In general, it's ok to have a bit of duplication, as it increases readability, but as the pipeline grows, that might not be so feasible anymore.

Let's take a look at 3 possible strategies using a simple example where we'll extract the echo 'prepare' command, so it's no longer duplicated in every job.

build:
  script:
    - echo 'prepare'
    - echo 'build'

test:
  script:
    - echo 'prepare'
    - echo 'test'

Use a default before_script

If your command is something you want to run before all jobs, all the time, then the easiest way is to simply extract the common code as a before_script key at the beginning of the file:

before_script:
  - echo 'prepare'

build:
  script:
    - echo 'build'

test:
  script:
    - echo 'test'

While this does not give you a lot of flexibility, it's a very quick and straightforward way to reuse commands.

Use YML anchors

Anchors are YML's way of reusing code - you can think of them a little bit like functions.

You can define a block of configuration somewhere and create a reference to it using &. Then, you can use it with *.

Let's see an example:

# Create an anchor called `&prepare_step`
.prepare_step: &prepare_step
  - echo 'prepare'

build:
  script:
   # Merge the anchor into the `script` using `<<*:`
    - <<:*prepare_step
    - echo 'build'

test:
  script:
   # Aaand reusing the command here again
    - <<:*prepare_step
    - echo 'test'

You'll notice prepare_step job starts with a dot - this is intentional to prevent Gitlab from running that job; by starting it with a dot, it will be ignored, thus behaving like a "template".

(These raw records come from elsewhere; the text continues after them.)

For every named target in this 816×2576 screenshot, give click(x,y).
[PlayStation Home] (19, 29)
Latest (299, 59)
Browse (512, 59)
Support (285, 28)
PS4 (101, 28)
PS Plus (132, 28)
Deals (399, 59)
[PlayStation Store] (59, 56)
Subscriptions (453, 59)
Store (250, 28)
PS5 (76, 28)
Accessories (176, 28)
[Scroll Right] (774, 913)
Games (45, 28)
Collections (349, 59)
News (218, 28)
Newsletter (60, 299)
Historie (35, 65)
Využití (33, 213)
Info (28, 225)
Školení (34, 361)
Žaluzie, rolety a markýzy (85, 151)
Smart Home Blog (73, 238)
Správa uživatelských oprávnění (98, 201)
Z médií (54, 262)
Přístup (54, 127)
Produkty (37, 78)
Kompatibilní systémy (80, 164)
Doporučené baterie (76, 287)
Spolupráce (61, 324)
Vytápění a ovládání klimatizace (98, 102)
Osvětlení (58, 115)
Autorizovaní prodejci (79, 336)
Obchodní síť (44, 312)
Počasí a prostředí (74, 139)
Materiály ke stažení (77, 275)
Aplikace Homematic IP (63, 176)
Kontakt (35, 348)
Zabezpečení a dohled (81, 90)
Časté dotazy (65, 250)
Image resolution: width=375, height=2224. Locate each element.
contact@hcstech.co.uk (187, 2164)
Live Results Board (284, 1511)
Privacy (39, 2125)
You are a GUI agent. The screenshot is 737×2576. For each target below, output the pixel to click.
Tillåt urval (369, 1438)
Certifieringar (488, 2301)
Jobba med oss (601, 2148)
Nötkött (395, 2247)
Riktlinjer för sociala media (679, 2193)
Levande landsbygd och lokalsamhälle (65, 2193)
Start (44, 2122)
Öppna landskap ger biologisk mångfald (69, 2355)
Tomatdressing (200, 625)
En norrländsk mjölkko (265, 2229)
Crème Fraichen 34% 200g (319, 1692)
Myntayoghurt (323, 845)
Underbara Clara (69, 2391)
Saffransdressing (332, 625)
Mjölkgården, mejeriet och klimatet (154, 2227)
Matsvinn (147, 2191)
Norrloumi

Anchors can be tricky to master, so if you want to learn more I found this article to be helpful, and of course, the official Gitlab docs on anchors.

Use extends

While anchors can be quick to get started with, they do have their downsides. The main one I've encountered is that you can't use anchors to reuse code across several files - they only work within the same file.

If you want to reuse code across several files, then you can use the extends keyword. This works similar to inheritance - you define a "template" job that other jobs can then extend.

Some things to keep in mind regarding extends:

  • if the key is a hash it will get merged
  • if the key is an array, it will get overridden
.prepare_step:
  before_script:
    - echo 'prepare'

build:
  extends:
    - .prepare_step
  script:
    - echo 'build'

test:
  extends:
    - .prepare_step
  script:
    - echo 'test'

Here are the Gitlab docs on extends keyword and some details on its merging strategy.